I followed her into a small, ill-smelling room that had too much furniture. All old people who move from the country to the city live in rooms like these. They try to bring everything they had in the country and cram it into a little room that can’t hold half of what they own. Miss Julie had an old sofa chair against the wall and another little rocker by the bed. There was an old trunk by the window with a pile of quilts and blankets stacked on top of it. Against the other wall was an old armoire leaning to one side. There must have been a half dozen paste-board boxes stacked on top of the armoire. In the corner by the armoire were several paper bags packed full of clothes. The mantelpiece was cluttered with all kinds of nick-nacks, and there was an old coal oil lamp there, too, just in case the electric lights went out. No matter what wall you faced, you saw pictures of Jesus Christ. These pictures were on old calendars that Miss Julie Rand had never thrown away. They dated from the late thirties up to this year—forty-eight. Above the mantelpiece, stuck inside an old black wooden frame, was a picture of a man and a woman. The man was sitting; the woman was standing beside him. I figured that this was Miss Julie and her husband when she was much, much younger.
“Please, sit down, Mr. Kelly,” she said.
So I sat in the sofa chair while she sat in her little rocker looking at me. She was a very small old lady, and now, sitting there with her feet hardly touching the floor, she looked even smaller. Her head was tied in an old pink rag, and her gray dress nearly touched the floor. The old brown slippers on her feet looked pretty near old as she did.

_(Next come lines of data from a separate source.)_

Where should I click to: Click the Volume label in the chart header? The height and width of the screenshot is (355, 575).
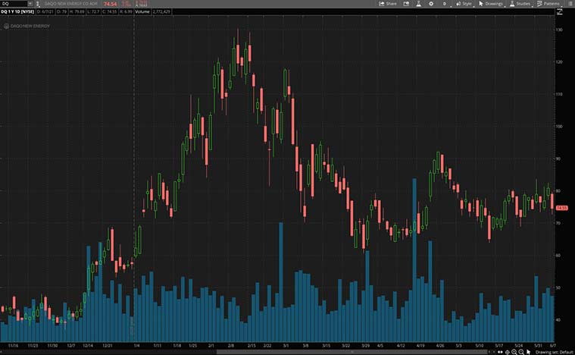point(143,12)
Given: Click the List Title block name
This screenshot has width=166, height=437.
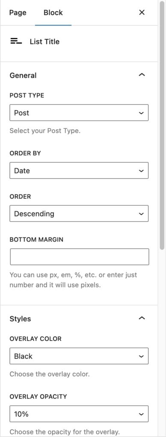Looking at the screenshot, I should point(45,41).
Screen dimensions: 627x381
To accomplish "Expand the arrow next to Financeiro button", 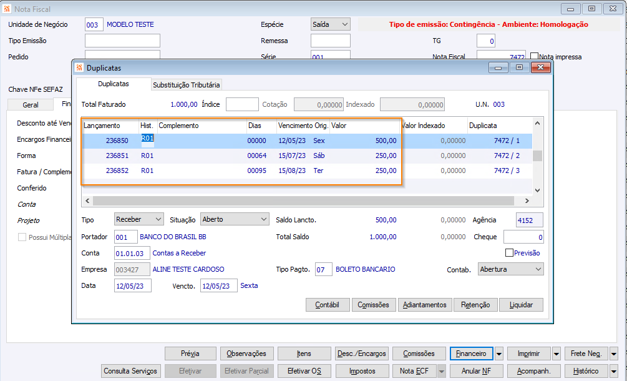I will [x=499, y=354].
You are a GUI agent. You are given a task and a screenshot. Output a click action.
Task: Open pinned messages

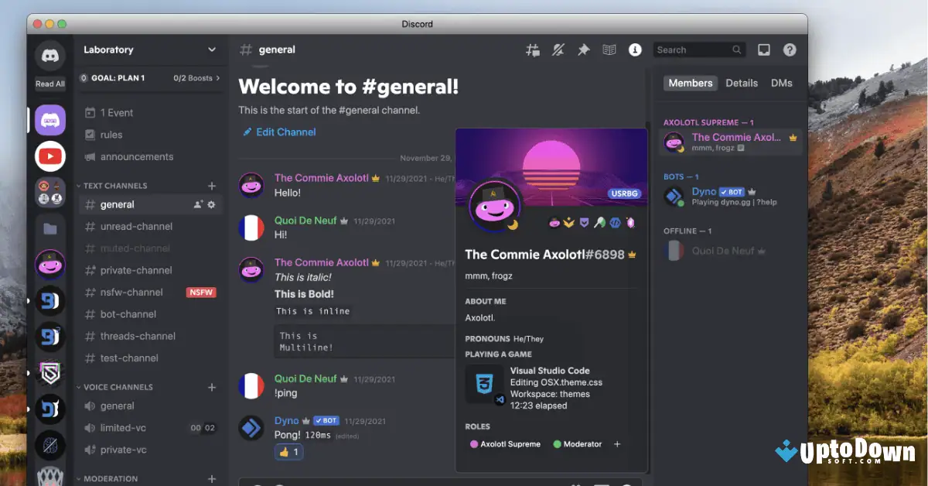pos(584,49)
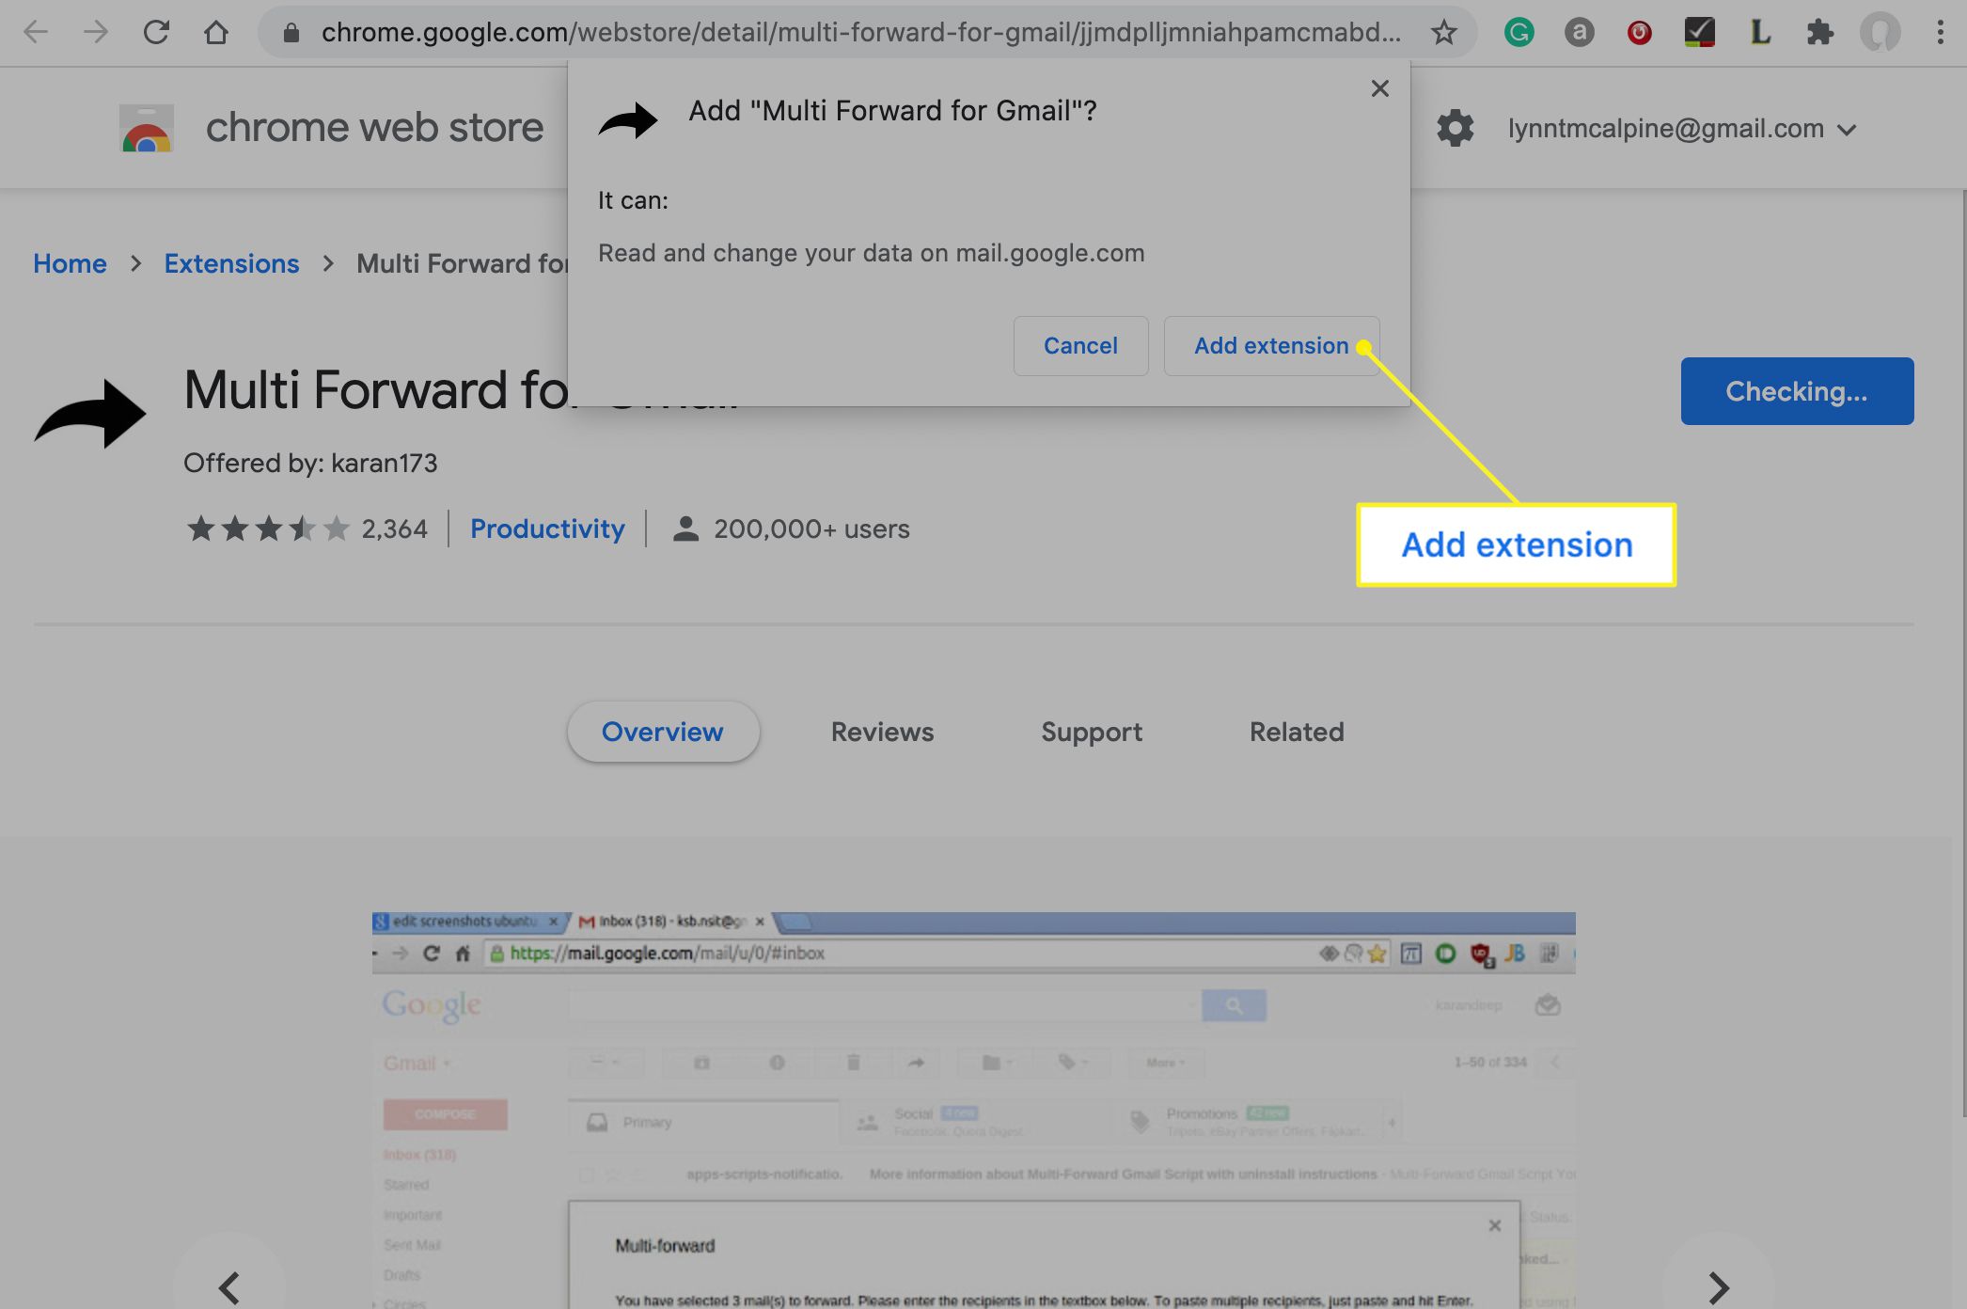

But the thing that hit me most about the room was the odor in there. It was the odor of old people, old clothes, old liniment bottles.
“From ro
und here, Mr. Kelly?” she asked me.
“Pointe Coupee up there,” I said.
“You look like a very nice person, Mr. Kelly,” she said. Then she looked at me a long time, studying me closely. “Yes, a very nice person.”
I didn’t know if she wanted me to agree with her or not, but I know I didn’t feel comfortable with her looking at me like that. And that odor in the room wasn’t helping out matters, either.
“I want you do me a favor, Mr. Kelly,” she said.
“Yes ma’am?”
“Look after Marcus up there.”
“I’ll do what I can.”
“Sidney Bonbon still overseer there, I hear.”
“Yes ma’am, he’s still there.”
“Still the same?”
“Most of us get along with him,” I said.
“Yes,” she said, nodding her head. “But first he got to try you, he got to break you. I want you talk to Marcus. I want you make him understand.”
“I’ll do what I can,” I said.
I could still smell that odor. It came from everywhere in the room. I wanted to hold my breath, but the old lady was looking at me all the time.
“I hate to see him come there,” she said. “But that pen can kill a man. There ain’t much left to you when they let you go.”
“That plantation can do the same to some people,” I said.
“Yes, that’s true,” she said thoughtfully. “But you got the open air, and you got people who care round you.”
“He’ll make out all right if he take orders,” I said. “But he’ll have to take orders there.”
“You can talk to him, Mr. Kelly. You look like a person he’ll listen to.”
“That one listen to anybody?” I thought. “You trying to kid me, little old lady?”
“Because he’s a good boy,” she said, looking at me like she didn’t believe what she was saying herself. “That other boy was wrong. They forced him to fight that boy. That other boy was the first to pull his knife.”
“How do you know all this?” I was thinking. “That happened about three in the morning and you probably had been in bed eight or nine hours already. You would believe anything he said, wouldn’t you?”